BRIEF: Copy nothing from the entries below except the lines from the one containing "Vui lòng liên hệ với chúng tôi (38, 282)" through the one containing "ALSTRON (114, 1699)", and copy those exactly.

MATERIAL TO PROCESS:
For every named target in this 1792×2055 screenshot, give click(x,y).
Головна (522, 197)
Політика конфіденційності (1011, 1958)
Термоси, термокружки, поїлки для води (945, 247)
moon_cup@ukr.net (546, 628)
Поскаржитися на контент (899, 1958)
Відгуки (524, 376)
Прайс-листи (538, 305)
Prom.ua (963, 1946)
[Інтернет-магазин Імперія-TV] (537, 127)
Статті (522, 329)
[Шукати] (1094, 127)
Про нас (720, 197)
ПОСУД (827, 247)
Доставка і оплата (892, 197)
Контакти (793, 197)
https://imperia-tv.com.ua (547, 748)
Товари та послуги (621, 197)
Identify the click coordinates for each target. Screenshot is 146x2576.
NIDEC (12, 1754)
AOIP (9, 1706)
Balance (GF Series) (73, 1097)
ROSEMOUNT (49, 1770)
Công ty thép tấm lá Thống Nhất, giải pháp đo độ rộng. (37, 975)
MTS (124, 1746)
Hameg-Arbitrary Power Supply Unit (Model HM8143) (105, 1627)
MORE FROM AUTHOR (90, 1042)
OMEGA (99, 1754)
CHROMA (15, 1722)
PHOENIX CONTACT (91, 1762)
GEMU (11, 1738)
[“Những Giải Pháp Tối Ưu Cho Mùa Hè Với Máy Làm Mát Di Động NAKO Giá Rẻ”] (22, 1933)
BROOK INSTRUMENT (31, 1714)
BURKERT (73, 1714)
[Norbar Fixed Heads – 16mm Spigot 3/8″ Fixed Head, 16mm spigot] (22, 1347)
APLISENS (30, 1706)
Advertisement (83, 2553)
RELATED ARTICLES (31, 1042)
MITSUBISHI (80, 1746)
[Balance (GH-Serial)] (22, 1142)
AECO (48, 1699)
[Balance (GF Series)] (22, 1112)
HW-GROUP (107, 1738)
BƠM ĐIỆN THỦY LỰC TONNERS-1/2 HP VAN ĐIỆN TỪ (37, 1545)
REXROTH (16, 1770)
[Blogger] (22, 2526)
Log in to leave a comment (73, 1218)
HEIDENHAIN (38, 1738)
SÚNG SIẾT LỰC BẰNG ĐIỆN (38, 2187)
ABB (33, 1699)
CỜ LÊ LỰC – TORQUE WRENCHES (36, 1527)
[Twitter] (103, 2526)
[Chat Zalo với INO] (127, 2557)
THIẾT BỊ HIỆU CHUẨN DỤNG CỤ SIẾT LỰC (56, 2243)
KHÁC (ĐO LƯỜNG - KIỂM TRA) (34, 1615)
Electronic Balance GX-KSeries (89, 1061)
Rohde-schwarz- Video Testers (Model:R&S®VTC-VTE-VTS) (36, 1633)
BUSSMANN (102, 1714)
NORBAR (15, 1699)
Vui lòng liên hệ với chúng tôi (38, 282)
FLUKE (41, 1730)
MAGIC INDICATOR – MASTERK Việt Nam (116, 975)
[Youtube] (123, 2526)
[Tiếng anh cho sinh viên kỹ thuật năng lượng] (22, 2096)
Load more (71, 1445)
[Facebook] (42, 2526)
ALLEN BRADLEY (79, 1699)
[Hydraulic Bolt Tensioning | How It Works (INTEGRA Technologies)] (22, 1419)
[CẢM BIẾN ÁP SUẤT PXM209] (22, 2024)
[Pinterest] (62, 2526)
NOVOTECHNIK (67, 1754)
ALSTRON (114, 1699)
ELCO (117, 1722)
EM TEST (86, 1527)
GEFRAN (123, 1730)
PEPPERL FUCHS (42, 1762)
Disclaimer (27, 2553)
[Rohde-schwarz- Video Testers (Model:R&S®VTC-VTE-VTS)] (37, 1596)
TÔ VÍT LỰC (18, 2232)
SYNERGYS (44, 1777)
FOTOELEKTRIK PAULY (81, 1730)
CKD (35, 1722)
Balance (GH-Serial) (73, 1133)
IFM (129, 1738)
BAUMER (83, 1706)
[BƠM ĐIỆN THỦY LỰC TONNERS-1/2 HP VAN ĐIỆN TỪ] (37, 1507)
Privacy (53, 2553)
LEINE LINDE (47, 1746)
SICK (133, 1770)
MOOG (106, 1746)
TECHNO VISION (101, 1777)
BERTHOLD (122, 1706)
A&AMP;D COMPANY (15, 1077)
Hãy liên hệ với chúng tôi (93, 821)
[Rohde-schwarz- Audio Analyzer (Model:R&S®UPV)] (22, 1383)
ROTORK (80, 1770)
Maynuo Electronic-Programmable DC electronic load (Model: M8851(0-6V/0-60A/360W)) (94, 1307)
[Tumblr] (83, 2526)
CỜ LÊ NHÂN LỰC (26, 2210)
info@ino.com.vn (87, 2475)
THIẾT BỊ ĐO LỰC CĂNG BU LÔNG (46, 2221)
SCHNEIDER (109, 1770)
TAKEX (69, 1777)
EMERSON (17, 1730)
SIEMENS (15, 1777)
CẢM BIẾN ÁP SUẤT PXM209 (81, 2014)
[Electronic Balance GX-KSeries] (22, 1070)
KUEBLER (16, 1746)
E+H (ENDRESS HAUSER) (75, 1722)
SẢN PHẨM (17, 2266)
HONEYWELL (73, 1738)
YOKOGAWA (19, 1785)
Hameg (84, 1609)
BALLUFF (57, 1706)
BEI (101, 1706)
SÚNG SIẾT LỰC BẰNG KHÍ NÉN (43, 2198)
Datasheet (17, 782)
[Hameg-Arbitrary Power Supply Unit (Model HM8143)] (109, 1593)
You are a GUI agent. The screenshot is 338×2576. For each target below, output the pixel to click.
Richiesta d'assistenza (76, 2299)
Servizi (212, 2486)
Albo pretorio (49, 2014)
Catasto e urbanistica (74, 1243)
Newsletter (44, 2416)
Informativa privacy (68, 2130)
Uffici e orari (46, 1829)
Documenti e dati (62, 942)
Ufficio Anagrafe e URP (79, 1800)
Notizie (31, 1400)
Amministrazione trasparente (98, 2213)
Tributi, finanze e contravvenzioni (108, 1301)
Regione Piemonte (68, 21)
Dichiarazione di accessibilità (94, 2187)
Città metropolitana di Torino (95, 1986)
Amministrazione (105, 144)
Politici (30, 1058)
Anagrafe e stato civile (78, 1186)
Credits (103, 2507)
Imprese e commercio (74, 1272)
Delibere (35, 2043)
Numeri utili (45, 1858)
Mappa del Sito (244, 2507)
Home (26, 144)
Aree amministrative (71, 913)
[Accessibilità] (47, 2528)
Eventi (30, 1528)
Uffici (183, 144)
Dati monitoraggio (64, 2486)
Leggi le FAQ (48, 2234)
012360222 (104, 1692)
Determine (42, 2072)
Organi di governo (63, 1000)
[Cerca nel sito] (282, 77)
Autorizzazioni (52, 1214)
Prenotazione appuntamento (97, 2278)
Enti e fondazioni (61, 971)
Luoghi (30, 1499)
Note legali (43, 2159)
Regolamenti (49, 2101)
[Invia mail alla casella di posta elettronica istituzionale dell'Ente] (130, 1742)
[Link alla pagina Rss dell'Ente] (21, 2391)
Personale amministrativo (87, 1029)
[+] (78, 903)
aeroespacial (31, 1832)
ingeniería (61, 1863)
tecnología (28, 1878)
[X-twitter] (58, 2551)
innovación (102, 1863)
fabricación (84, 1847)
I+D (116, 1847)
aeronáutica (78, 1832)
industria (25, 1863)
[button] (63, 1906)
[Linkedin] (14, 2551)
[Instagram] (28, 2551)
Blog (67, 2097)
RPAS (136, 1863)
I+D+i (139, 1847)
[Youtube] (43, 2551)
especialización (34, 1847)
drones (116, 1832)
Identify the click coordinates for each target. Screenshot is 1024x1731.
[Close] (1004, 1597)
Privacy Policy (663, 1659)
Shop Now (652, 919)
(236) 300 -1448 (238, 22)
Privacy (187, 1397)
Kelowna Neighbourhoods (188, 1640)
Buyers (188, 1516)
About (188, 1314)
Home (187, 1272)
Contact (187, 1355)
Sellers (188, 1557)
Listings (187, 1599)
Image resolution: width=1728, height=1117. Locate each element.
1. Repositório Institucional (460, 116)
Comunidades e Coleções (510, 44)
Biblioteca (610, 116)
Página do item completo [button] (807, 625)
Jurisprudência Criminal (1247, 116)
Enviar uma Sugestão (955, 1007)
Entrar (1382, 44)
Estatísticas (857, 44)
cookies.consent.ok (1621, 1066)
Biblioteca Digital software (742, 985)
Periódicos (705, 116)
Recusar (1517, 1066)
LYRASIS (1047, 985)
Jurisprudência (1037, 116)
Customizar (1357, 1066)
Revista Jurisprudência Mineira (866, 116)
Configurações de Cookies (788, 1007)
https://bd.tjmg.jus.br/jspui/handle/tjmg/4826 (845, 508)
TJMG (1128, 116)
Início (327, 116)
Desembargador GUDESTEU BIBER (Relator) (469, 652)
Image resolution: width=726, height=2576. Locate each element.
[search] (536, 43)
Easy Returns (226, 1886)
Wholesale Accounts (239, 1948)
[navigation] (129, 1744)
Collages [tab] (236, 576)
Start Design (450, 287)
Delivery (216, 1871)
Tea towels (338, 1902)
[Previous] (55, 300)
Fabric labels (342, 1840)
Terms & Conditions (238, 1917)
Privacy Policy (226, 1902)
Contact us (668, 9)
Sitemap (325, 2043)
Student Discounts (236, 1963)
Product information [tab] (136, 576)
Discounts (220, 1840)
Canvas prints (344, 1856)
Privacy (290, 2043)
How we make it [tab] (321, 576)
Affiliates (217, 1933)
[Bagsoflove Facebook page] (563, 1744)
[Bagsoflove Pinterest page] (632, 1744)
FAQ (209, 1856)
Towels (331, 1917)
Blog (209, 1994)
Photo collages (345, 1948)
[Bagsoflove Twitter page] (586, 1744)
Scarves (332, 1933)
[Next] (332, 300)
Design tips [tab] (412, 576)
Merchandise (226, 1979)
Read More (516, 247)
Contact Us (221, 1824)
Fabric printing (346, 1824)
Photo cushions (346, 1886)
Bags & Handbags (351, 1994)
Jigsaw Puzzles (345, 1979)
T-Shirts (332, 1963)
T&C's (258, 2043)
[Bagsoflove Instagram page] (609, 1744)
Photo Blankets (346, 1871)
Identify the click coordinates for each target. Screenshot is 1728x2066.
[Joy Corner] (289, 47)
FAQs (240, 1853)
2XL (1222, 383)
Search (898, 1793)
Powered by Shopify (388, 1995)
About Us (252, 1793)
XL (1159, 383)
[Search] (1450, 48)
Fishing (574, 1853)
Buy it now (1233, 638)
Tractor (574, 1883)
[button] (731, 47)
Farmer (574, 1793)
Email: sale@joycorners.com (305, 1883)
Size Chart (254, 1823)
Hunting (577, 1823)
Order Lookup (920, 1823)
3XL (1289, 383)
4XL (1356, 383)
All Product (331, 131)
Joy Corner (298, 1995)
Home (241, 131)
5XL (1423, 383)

RESULT:
Vui lòng liên hệ với chúng tôi (38, 282)
FLUKE (41, 1730)
MAGIC INDICATOR – MASTERK Việt Nam (116, 975)
[Youtube] (123, 2526)
[Tiếng anh cho sinh viên kỹ thuật năng lượng] (22, 2096)
Load more (71, 1445)
[Facebook] (42, 2526)
ALLEN BRADLEY (79, 1699)
[Hydraulic Bolt Tensioning | How It Works (INTEGRA Technologies)] (22, 1419)
[CẢM BIẾN ÁP SUẤT PXM209] (22, 2024)
[Pinterest] (62, 2526)
NOVOTECHNIK (67, 1754)
ALSTRON (114, 1699)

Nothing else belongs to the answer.